Osteoradionecrosis after Radiotherapy for Head and Neck Cancer: Incidence, Risk Factors, and Mandibular Dose-Volume Effects
S. F. M. Aarup-Kristensen1,2, C. R. Hansen1,3, and J. Johansen1,2; 1Department of Clinical Research, University of Southern Denmark, Odense, Denmark, 2Department of Oncology, Odense University Hospital, Odense, Denmark, 3Laboratory of Radiation Physics, Odense University Hospital, Odense, Denmark

Purpose/Objective(s): The incidence of osteoradionecrosis (ORN) may have declined during the era of 3D to IMRT-based radiotherapy (RT) of head and neck cancer (HNC). We aimed at determining the incidence of mandibular ORN in the modern era of radiotherapy, with proper consideration to possible risk factors, including surgery and mandibular dose-volume effects.

Materials/Methods: The cohort consisted of 1,224 patients treated with 3D RT or IMRT for carcinoma of the oral cavity, pharynx or larynx between 2007-2015 in a single academic HNC center. Patients were treated to 66-68 Gy (95% dose to 98% PTVF volume) with either 3D-CRT or IMRT, depending on treatment year. Dose planning was performed in Pinnacle3. All patients were routinely evaluated by a hospital oral and maxillofacial surgeon before the start of RT and all patients had follow-up at the center. ORN cases were defined from clinical observations at follow-up or by oral and maxillofacial hospital code diagnostics. Patient demographics, including smoking, tumor characteristics and dental status were expanded by data obtained from a national database. A nested case-control study used all ORN cases matched with two controls (1:2). The mandible was delineated on axial slices in a treatment planning system for dose calculation. Multivariable Cox regression analysis (MVA) was applied using demographic and treatment variables combined with dosimetric data.

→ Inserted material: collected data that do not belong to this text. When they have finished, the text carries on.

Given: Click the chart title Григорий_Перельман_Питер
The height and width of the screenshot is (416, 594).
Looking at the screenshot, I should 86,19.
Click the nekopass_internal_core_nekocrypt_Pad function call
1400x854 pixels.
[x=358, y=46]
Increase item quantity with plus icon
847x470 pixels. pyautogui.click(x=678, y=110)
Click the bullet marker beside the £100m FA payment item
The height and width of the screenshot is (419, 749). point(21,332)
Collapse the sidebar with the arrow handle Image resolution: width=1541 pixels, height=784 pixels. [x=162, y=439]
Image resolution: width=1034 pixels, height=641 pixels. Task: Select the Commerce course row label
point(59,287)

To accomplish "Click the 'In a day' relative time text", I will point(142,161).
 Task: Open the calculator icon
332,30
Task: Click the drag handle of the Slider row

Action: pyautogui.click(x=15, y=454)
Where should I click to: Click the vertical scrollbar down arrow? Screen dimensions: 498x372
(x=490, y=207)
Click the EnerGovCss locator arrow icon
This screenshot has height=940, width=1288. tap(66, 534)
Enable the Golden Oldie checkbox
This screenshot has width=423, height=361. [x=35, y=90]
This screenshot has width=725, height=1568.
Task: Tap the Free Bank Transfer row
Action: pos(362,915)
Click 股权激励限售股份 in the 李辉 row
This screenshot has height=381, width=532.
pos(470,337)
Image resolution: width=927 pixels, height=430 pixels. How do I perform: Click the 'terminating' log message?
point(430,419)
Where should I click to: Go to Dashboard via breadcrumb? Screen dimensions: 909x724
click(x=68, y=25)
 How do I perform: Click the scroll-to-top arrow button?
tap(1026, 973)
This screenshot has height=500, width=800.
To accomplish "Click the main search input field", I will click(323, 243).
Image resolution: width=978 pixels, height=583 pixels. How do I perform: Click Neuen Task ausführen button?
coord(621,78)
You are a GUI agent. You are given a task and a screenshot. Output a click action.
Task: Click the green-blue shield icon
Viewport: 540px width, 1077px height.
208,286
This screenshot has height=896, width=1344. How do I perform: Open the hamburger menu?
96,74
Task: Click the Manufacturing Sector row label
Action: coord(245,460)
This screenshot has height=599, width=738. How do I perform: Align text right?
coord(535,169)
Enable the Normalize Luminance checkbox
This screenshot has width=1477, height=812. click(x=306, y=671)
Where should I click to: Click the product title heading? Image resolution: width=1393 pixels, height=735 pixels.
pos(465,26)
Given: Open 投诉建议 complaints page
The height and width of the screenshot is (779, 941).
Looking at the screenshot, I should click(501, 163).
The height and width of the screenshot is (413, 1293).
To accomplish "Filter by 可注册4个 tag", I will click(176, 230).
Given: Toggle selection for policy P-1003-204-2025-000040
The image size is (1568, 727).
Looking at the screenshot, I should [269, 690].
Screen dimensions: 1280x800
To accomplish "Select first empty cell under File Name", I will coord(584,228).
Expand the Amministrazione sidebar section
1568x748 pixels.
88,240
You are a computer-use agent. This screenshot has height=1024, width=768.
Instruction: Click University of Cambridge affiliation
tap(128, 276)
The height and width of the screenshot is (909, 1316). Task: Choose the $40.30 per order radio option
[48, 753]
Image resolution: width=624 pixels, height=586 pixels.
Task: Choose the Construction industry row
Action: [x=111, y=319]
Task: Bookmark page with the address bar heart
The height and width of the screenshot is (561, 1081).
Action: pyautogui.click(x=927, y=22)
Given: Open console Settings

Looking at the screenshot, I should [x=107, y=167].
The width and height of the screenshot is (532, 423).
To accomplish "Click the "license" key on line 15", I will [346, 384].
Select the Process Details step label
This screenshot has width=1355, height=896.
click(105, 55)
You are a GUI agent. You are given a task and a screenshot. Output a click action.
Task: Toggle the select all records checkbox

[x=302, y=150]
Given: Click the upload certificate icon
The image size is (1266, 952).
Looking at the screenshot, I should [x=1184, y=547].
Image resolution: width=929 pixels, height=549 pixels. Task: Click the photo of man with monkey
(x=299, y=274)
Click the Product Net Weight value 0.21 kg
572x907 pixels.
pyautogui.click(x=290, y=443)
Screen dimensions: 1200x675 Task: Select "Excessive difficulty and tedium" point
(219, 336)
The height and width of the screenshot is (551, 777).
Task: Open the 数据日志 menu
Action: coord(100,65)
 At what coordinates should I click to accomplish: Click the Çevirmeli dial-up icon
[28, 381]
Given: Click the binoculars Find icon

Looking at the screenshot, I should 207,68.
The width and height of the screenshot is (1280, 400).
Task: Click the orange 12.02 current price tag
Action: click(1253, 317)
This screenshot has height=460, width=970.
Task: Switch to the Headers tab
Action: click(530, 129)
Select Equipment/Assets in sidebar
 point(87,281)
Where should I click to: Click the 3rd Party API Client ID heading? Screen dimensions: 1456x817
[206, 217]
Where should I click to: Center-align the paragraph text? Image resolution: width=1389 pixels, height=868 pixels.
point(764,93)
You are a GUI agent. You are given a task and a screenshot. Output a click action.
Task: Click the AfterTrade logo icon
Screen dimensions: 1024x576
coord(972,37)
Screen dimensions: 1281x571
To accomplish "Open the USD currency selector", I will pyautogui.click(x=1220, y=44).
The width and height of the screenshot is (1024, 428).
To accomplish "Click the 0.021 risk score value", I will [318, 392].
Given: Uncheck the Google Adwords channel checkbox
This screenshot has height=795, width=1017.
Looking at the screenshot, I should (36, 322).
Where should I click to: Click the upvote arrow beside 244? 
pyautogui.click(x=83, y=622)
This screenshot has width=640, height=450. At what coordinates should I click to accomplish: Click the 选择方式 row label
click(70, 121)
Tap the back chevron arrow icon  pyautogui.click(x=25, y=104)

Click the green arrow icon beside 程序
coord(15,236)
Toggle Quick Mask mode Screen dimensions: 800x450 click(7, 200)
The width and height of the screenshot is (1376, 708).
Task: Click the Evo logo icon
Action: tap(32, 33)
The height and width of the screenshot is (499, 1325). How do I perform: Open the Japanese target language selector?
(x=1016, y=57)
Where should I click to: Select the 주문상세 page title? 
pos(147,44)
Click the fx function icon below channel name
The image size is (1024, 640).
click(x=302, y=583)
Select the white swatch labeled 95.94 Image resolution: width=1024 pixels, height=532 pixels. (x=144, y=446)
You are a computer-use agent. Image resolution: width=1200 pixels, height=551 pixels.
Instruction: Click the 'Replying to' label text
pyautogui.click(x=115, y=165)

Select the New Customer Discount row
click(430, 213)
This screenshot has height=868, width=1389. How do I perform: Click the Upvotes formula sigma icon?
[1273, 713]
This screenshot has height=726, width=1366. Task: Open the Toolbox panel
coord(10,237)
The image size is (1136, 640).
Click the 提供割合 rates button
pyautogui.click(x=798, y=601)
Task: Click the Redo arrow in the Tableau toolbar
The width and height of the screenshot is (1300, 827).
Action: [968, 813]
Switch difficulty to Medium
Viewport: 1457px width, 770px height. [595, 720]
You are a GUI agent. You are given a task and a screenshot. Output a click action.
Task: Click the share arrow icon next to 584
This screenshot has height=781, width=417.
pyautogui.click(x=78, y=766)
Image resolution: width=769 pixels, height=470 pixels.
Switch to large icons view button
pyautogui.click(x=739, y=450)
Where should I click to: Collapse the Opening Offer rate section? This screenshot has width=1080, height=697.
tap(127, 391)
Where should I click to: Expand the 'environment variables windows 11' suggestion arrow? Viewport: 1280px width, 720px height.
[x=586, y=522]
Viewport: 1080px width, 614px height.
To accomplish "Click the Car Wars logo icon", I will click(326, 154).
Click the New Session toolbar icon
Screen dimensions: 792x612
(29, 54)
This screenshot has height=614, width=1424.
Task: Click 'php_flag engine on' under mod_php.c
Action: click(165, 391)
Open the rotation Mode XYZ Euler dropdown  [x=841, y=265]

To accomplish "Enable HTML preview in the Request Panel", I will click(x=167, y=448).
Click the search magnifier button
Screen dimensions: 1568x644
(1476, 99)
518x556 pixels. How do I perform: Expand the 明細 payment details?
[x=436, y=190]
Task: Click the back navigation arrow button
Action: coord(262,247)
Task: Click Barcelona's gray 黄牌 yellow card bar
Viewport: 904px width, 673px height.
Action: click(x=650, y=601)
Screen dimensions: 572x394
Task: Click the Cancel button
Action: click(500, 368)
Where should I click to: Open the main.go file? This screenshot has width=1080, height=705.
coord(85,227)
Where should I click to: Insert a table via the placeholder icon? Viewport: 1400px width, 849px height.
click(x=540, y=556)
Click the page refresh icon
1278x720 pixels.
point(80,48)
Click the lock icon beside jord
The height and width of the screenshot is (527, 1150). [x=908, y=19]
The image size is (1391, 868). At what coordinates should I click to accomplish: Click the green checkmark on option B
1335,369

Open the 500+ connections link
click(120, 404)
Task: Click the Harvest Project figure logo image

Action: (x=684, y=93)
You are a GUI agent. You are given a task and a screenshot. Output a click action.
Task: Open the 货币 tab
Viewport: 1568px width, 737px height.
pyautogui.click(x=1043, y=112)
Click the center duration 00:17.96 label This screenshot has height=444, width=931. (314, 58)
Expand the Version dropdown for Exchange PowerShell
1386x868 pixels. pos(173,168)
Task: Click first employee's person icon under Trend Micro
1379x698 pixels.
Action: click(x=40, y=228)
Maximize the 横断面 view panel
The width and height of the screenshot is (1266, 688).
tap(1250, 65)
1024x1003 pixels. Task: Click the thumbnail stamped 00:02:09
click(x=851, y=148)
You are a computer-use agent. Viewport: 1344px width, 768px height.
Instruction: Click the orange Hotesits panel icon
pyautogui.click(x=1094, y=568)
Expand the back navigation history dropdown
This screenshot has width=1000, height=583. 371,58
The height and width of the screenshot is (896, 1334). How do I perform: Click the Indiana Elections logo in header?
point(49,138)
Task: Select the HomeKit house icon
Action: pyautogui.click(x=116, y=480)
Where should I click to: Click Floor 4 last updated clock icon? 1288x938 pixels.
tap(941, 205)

Results: Of 1,224 patients, 51 were recorded with ORN (4.2%) with a median time to event of 10 months (range 1.5-89) after RT. Median follow-up time was 22 months (0.3-95). Average mean mandibular dose was 39.1 Gy, mean D1cc was 63.6 Gy. In univariable analysis, smoking (HR 1.60, p=0.02), surgery involving the mandible and/or pre-RT tooth extraction (HR 2.68, p=0.004), as well as mean mandibular dose (HR 1.05, p=0.003) were all significantly associated with the development of ORN. All dose parameters were related to ORN except for max dose to < 1cc. Mean mandibular dose was selected for MVA. In the Cox regression model, mean mandibular dose and surgery/tooth extraction remained significant predictors of for ORN, HR 1.04 (1.008-1.08) and 2.14 (1.08-4.24), respectively, while smoking did not retain its power (p=0.08, HR 1.43).

Conclusion: The onset of mandibular ORN was early, and the incidence low (4.2%) in this large HNC cohort treated with 3D RT/IMRT. In the nested case-control analysis, mandibular surgery/pre-RT tooth extraction and treatment dose were associated with the development of ORN. This raises the question whether a more conservative approach should be adopted when eliminating dental foci prior to RT. Mean mandibular dose is still to consider. With an average mean mandibular dose around 40 Gy, the risk of ORN was less than 5% after 3DCRT/IMRT.

Author Disclosure: S.F. Aarup-Kristensen: None. C.R. Hansen: None.